* **What the task asks**:
Print the data below exactly, but only the lines from the one containing "This screenshot has width=1527, height=647." down to the one containing "Task: Click the DEMO 5,000.00 balance display", inclusive.
──────── Provided records
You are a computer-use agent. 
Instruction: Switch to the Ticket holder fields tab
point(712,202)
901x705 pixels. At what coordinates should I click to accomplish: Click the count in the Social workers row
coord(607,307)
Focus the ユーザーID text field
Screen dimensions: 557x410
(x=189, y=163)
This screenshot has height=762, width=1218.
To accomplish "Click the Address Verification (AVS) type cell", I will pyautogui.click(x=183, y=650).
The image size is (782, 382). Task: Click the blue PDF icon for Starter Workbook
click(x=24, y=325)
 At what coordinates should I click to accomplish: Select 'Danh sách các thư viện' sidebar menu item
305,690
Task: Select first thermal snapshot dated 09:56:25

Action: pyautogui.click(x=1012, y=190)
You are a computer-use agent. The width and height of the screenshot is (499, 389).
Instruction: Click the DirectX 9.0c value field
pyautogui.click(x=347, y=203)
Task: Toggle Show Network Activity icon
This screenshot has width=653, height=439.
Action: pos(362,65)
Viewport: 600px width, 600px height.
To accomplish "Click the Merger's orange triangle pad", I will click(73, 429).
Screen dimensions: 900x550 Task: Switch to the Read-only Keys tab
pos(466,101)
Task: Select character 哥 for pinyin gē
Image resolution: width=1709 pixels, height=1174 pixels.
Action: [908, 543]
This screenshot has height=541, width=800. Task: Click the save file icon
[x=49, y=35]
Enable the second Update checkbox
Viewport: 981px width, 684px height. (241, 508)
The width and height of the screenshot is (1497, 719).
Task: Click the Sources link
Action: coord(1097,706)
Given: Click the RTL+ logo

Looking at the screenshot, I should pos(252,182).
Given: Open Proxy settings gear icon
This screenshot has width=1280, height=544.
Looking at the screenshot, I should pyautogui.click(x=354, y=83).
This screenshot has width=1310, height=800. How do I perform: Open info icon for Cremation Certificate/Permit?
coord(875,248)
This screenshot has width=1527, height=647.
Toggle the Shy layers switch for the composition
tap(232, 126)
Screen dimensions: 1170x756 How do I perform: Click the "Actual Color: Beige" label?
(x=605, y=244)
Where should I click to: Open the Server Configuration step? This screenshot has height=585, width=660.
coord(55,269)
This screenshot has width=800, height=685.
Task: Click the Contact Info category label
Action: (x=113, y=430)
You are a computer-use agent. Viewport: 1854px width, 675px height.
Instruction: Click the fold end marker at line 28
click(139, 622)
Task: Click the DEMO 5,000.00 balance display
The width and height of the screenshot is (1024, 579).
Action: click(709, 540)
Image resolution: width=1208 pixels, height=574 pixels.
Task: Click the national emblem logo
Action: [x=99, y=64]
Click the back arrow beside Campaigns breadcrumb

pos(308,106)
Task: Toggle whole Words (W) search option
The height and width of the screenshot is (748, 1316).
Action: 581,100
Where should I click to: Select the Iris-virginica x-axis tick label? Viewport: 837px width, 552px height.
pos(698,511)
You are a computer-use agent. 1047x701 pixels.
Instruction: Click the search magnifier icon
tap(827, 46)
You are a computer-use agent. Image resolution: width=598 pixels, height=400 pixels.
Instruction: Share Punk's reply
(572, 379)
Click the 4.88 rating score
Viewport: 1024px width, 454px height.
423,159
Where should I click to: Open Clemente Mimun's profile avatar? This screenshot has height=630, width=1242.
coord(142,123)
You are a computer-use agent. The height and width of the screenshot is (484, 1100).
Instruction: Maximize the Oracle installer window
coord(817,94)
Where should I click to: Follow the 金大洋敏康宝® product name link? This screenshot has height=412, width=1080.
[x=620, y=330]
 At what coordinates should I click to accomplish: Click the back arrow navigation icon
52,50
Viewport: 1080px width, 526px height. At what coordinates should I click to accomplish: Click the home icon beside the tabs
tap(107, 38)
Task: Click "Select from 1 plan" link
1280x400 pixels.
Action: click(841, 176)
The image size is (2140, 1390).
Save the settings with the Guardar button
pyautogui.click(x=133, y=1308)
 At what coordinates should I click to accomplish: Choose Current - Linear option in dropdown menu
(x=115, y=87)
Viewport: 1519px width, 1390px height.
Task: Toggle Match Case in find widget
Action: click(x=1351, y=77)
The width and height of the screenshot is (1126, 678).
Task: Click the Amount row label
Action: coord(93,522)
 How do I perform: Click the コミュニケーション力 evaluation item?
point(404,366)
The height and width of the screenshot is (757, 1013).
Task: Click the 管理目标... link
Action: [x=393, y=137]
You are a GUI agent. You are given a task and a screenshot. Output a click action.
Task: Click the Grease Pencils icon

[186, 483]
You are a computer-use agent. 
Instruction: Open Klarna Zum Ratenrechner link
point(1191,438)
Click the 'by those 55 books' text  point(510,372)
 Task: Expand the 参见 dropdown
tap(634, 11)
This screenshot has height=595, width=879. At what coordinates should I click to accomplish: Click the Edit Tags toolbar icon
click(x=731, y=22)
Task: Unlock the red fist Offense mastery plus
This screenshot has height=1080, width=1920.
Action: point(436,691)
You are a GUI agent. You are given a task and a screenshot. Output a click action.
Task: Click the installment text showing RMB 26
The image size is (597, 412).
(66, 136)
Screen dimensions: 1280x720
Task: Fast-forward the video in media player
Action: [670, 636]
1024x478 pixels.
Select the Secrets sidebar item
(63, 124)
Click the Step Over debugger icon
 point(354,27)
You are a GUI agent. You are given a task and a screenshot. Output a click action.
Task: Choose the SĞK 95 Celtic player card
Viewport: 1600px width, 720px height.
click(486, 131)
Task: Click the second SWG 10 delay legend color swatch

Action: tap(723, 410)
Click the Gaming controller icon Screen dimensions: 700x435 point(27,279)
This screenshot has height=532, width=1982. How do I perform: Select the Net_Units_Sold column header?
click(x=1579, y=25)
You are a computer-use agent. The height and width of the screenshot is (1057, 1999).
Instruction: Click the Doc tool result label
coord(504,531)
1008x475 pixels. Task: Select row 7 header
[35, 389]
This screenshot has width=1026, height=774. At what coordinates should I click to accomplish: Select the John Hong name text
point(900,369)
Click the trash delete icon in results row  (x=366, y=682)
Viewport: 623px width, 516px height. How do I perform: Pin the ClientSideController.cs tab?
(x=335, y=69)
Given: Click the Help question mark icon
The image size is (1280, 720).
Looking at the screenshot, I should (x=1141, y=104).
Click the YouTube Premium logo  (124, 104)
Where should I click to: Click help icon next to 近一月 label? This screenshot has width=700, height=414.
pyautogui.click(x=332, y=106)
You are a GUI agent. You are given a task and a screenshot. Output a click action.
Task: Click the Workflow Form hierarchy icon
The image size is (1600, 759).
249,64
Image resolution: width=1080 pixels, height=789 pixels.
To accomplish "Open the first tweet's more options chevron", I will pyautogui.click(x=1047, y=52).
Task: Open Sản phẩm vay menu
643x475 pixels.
────────────────
* **Result**:
This screenshot has width=1527, height=647.
Toggle the Shy layers switch for the composition
tap(232, 126)
Screen dimensions: 1170x756 How do I perform: Click the "Actual Color: Beige" label?
(x=605, y=244)
Where should I click to: Open the Server Configuration step? This screenshot has height=585, width=660.
coord(55,269)
This screenshot has width=800, height=685.
Task: Click the Contact Info category label
Action: (x=113, y=430)
You are a computer-use agent. Viewport: 1854px width, 675px height.
Instruction: Click the fold end marker at line 28
click(139, 622)
Task: Click the DEMO 5,000.00 balance display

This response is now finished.